Start of Source excerpt

Naked City, the cop show of the early sixties that nearly every classic TV buff adores, is famous for three things: (1) the beautifully wrought dialogue and wonderfully strange characters created by its chief writers, Stirling Silliphant and Howard Rodman; (2) the extensive location shooting, which makes the show an ever more valuable etching of Manhattan at a specific moment in time; and (3) the roster of extraordinary character actors and future stars who received, in many cases, their first exposure on Naked City, after eagle-eyed casting executive Marion Dougherty spotted them on the Off-Broadway stages that had begun to flourish in the city.

Today’s post will address only the last of those elements of Naked City, one which has always been a source of both joy and frustration for me.  Joy, because Naked City frequently offers the thrill of spotting a favorite actor in one of his very first parts.  Like Bruce Dern, for instance, who hovers around the margins of “The Fault in Our Stars,” a 1961 episode in which he plays an aspiring theater actor:

(The man standing next to Dern is Alvin Epstein, whom New York magazine recently called “one of the most important classical actors of his generation.”  Another facet of Naked City’s historical value is that Dougherty often hired theater actors and acting teachers – including Sanford Meisner and Peggy Feury – who ended up making few, if any, other substantial appearances on film.)

Dern, in “The Fault of Our Stars,” does not receive credit on screen – and therein lies the frustration I mentioned above.  Because while Naked City scripts tended to include more speaking parts than your average one-hour drama – the show’s detectives canvassed the city in most episodes, talking to a cross-section of New York types as they sought each week’s wrongdoer – the large, ornate font of the credits left room for only a few of them to be acknowledged.

That stands in stark contrast to the other important New York-based dramas of the early sixties – The Defenders, East Side/West Side, The Nurses – which rigorously credited every bit player in the crawl at the end of the show.  (This is just a guess, but I’ll bet that union rules required New York-produced shows to credit every actor with a speaking part; certainly, they had to make room for some crew members, like scenic artists and electricians, whose positions were never credited on Hollywood-based programs of that era.  Because Naked City was technically produced in Los Angeles by Screen Gems, it may have been able to evade those rules.)

End of Source excerpt
Start of Dataset

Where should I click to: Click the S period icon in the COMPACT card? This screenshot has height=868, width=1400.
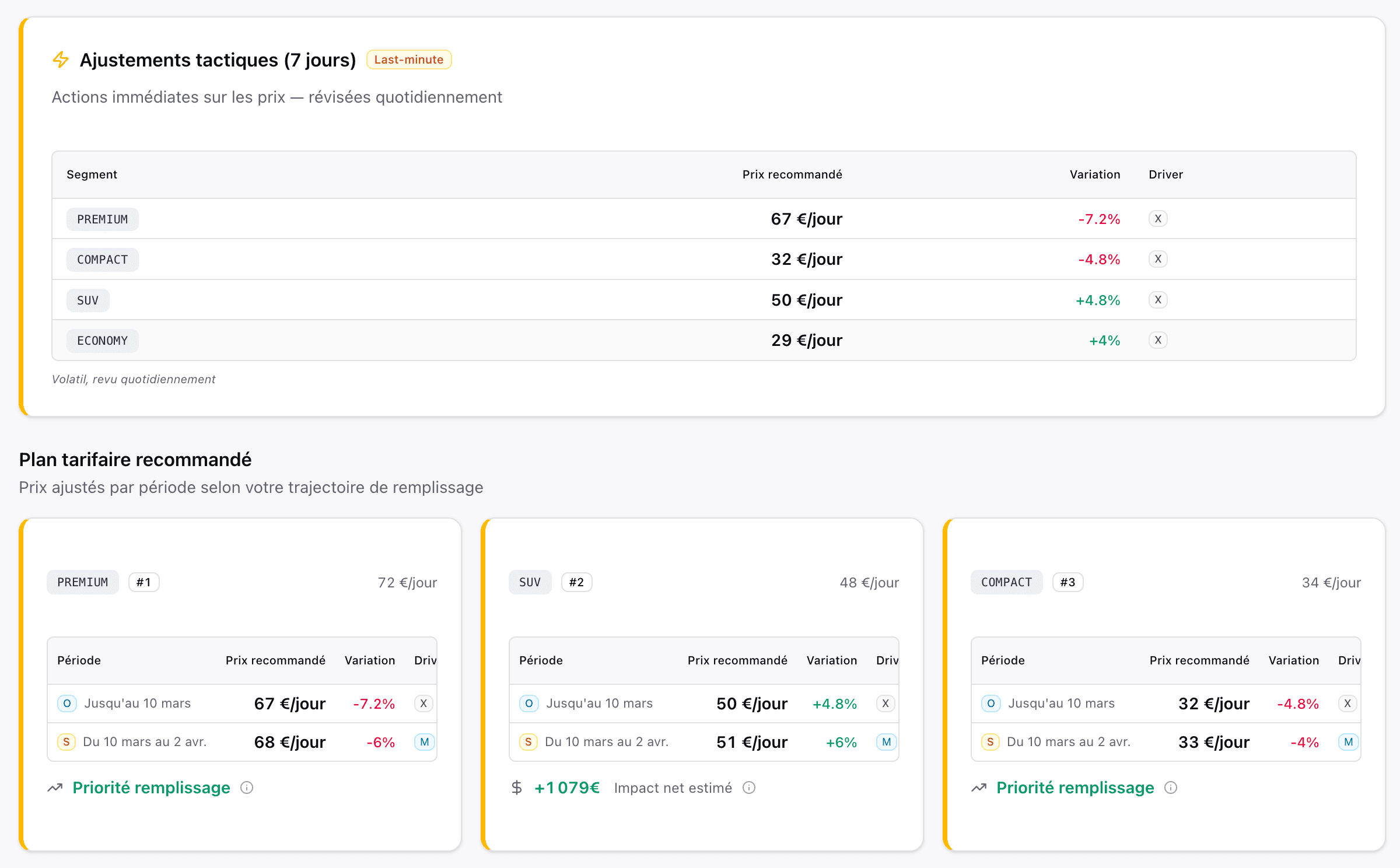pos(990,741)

End of Dataset
Start of Dataset

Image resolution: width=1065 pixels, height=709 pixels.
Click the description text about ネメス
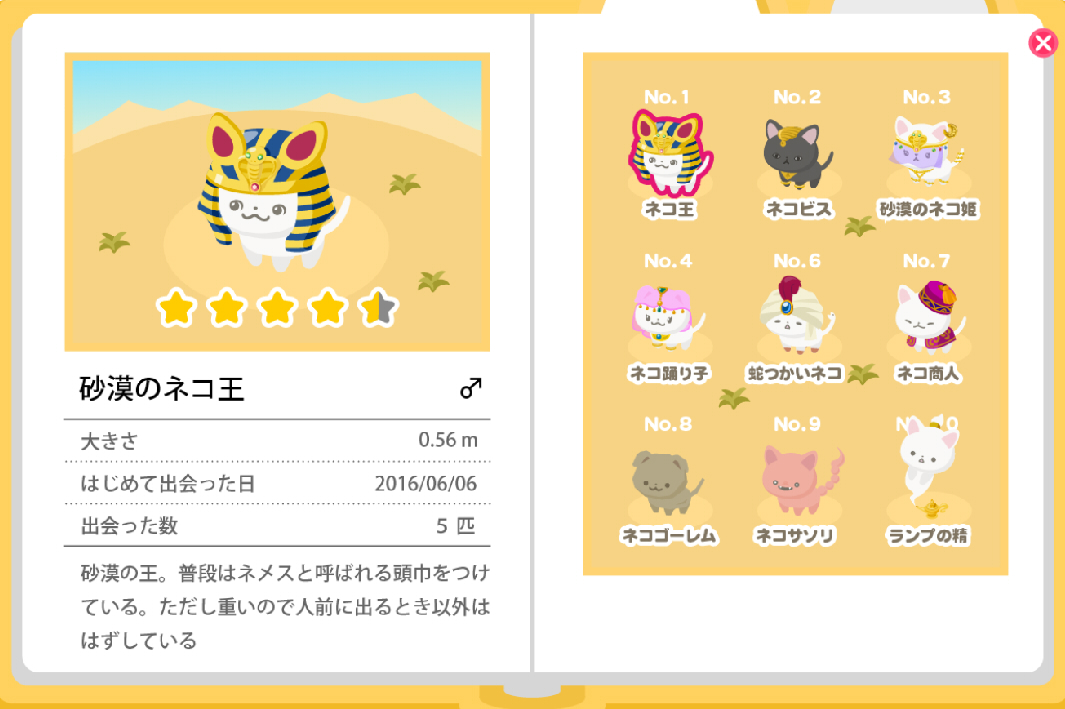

End of Dataset

Task goal:
Take the passage about Naked City's casting and credits further, starting right after its last sentence. The entries are separate material, unrelated to the passage about Naked City.

Task response:
Let’s take another early episode as an example of how hard it was to snag a screen credit on Naked City.  “Button in a Haystack” has ten credited guest stars, beginning with Albert Salmi (a star character actor then) and ending with Mitch Ryan (an unknown then, but a star character actor a decade later).  But “Button” also features twenty-one unbilled actors in small speaking roles.  One of them (center) is the very recognizable William Duell, who played Sefelt, one of the asylum residents in One Flew Over the Cuckoo’s Nest:

Here are the rest of the uncredited cast members of “Button in a Haystack,” and the roles they played: Paul Alberts (Luna), Griff Evans (Man with shovel), Mike Dana (Man in pit), Charles Roy Pritchard (Ballistics Expert), Herbert Ratner (Seymour), Stephen Hart (Beatnik), Vern Stough (Pretty Girl), Bernard Reed (Candy Store Owner), Pete Gumeny (Benevento), Tom Ahearne (Patrolman), Howard Morton (Ivy Leaguer), Jerome Raphel (Man with bucket), Edd Simon (Cop), Ricky Sloane (Martin), Joey Kennedy (Little Boy), Susan Melvin (Little Girl), Mac Munroe (Police Stenographer), Frank Tweddell (Mr. Jassey), Bo Enivel (Truck Driver), and Louis Guss (Counterman).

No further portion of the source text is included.